MADRID, June 20 (Reuters) – Spain’s opposition People’s Party won an absolute majority in Andalusia’s regional elections on Sunday for the first time in Spanish democracy, boosting the new Conservative leader’s odds for the national elections in late 2023.
Andalusia, with 8.5 million inhabitants, is the most populated region in Spain. For 40 years it was a stronghold of the main socialist party, which ceded power in 2018 to a conservative coalition government led by the People’s Party (PP).
The regional leader, Juan Manuel Moreno, won a historic victory by securing 58 seats and 43% of the votes with 99.5% of the votes counted. This will allow him to govern alone, a rare situation nowadays in Spain where fragmentation and political instability have made coalitions the most widespread form of government in the last five years.

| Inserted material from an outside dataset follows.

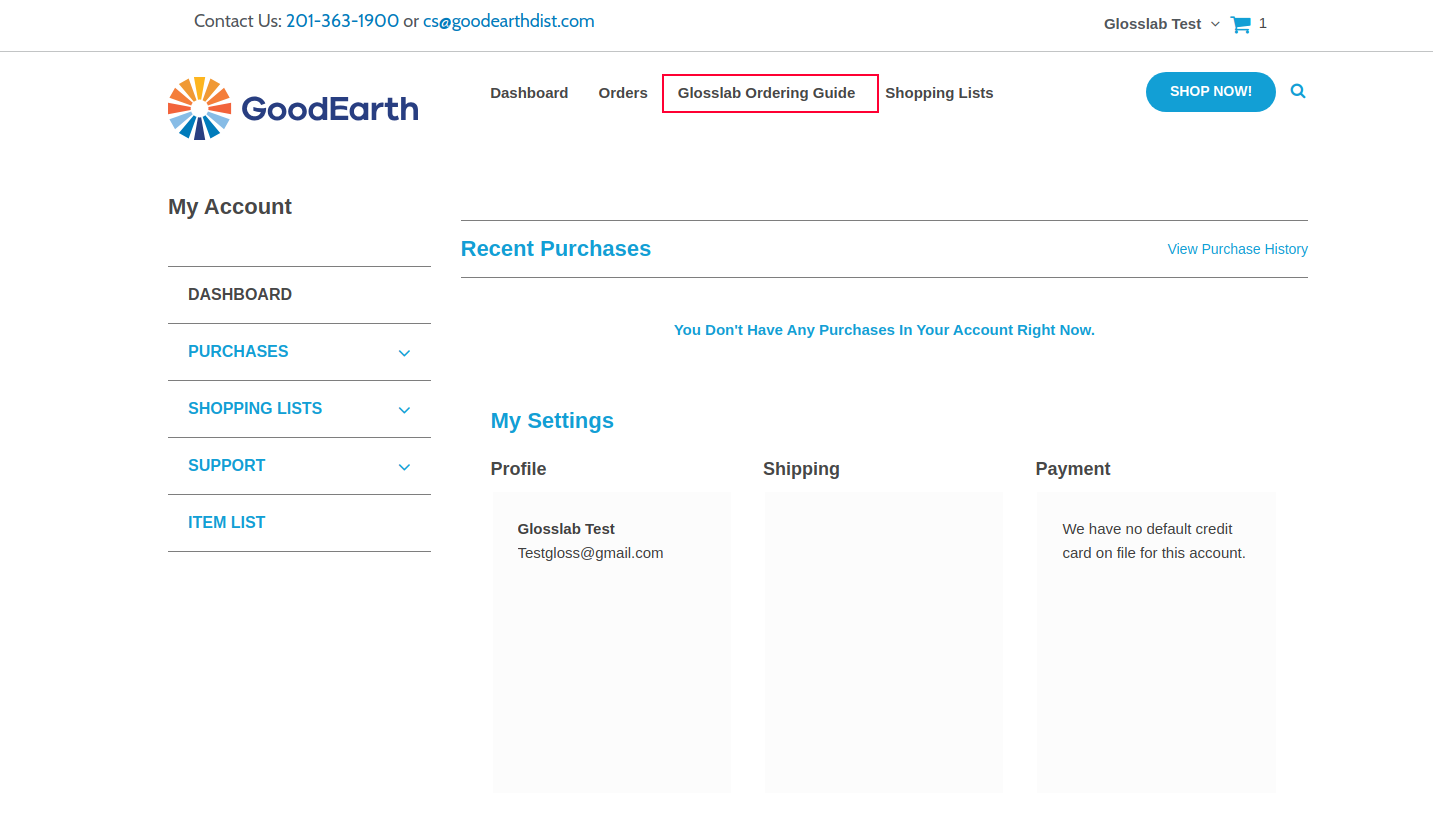Click the Profile card with Glosslab Test
The width and height of the screenshot is (1433, 815).
coord(611,642)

“It’s not just a victory for the PP but for all of Andalusia,” Moreno told a crowd flying Spanish and Andalusian flags outside the regional PP headquarters in Seville. “Today we have made history in Andalusia.”

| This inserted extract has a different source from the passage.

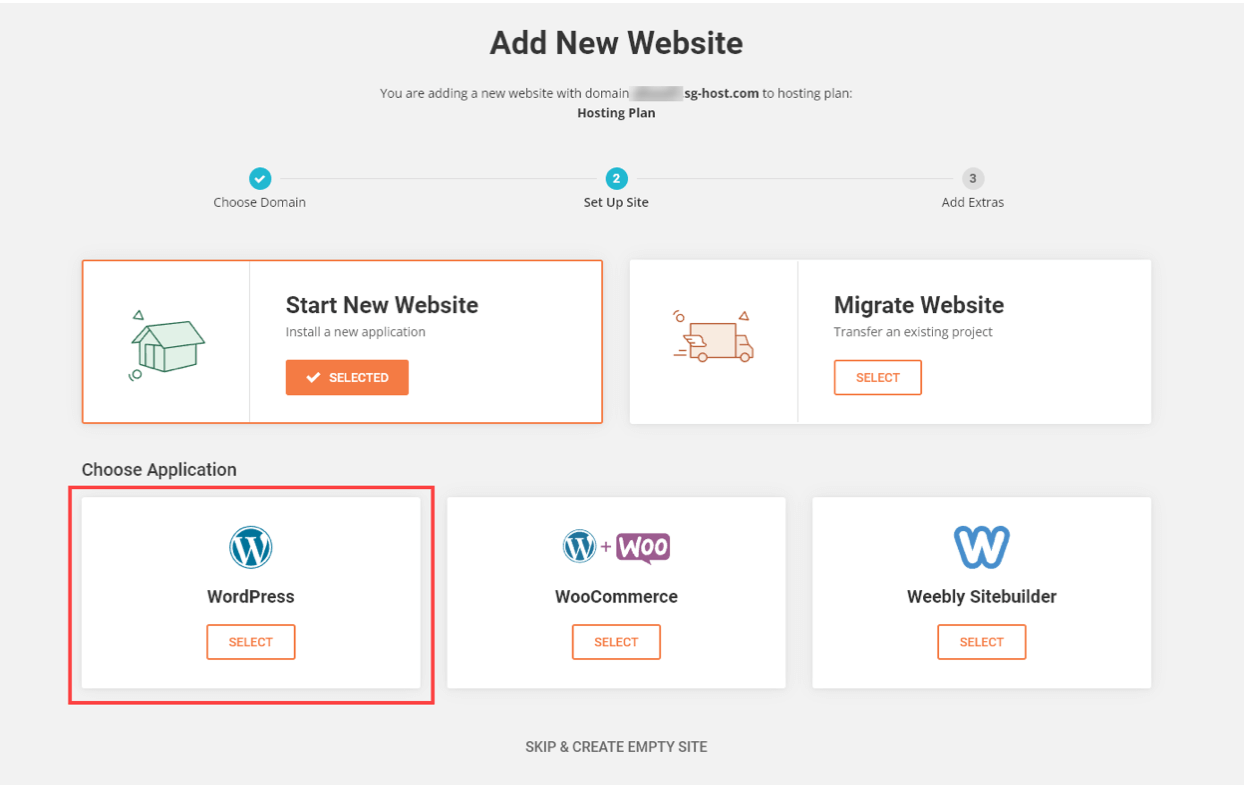This screenshot has width=1244, height=786.
Task: Click the completed Choose Domain checkmark circle
Action: point(259,179)
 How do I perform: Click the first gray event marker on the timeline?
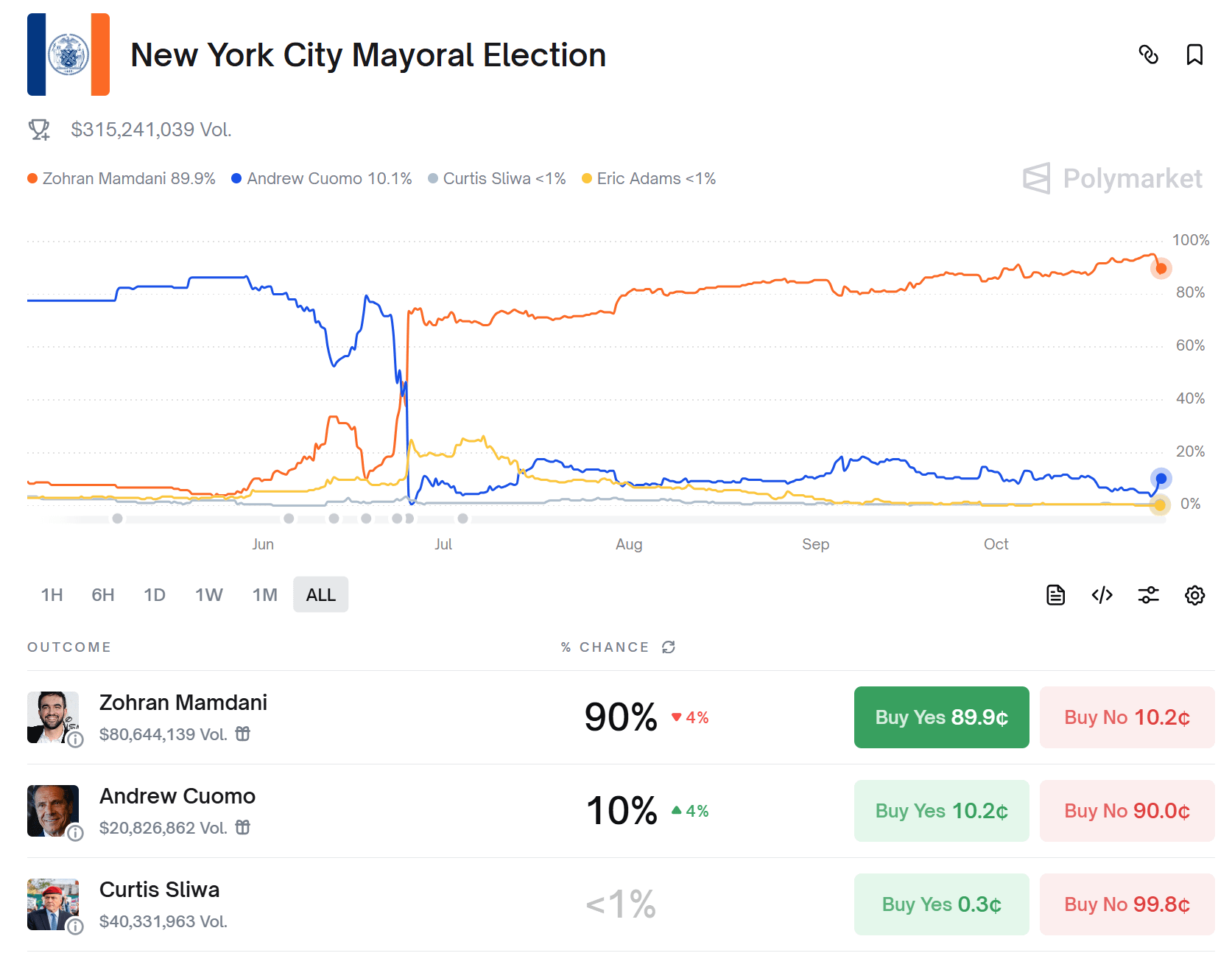point(117,518)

He said Andalusia could expect four years “of prosperity and improvement”.
The vote was the first test for the PP’s new national leader, Alberto Nunez Feijoo, who belongs to the same moderate camp as Moreno within the party and is seen by public opinion as having a very similar profile. It therefore suggests a good performance for the party in the national elections.

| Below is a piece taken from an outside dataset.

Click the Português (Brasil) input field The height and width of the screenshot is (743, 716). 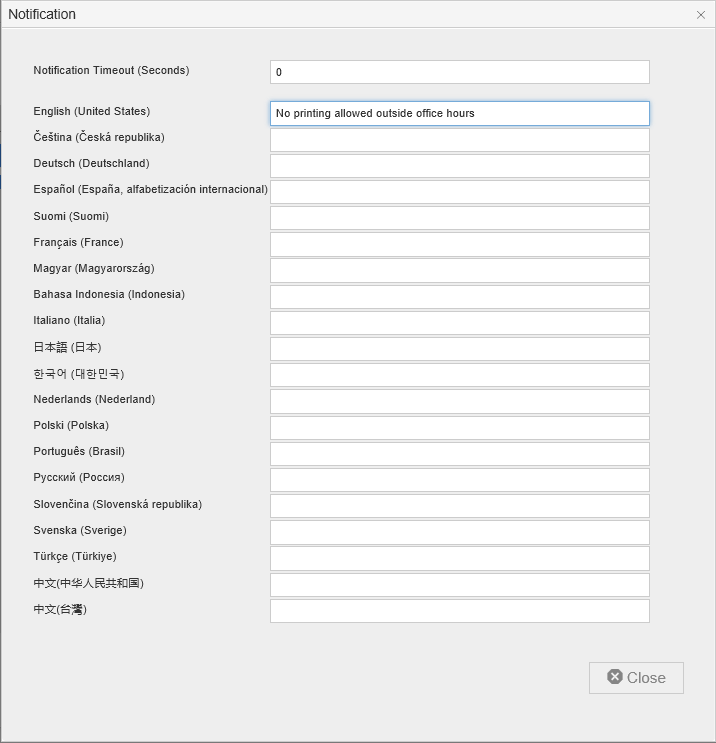click(459, 454)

“Moreno and Feijoo’s strategy is similar. They went for the centre… This result undoubtedly brings the PP closer to Moncloa (Spain’s government headquarters),” said Pablo Simon, professor of political science at the Carlos III University.
The current junior coalition party, Citizens, failed to win any seats, mirroring its demise in recent regional elections elsewhere.
The far-right party Vox, which was on an upward trend in recent elections, has slowed down its trajectory and practically repeated the same result – adding two seats to its score – as in the previous elections in Andalusia in 2018.
The PSOE, which is the party in national government but relying on a junior partner and external parliamentary support, marked its worst score in the region with just 24% of votes.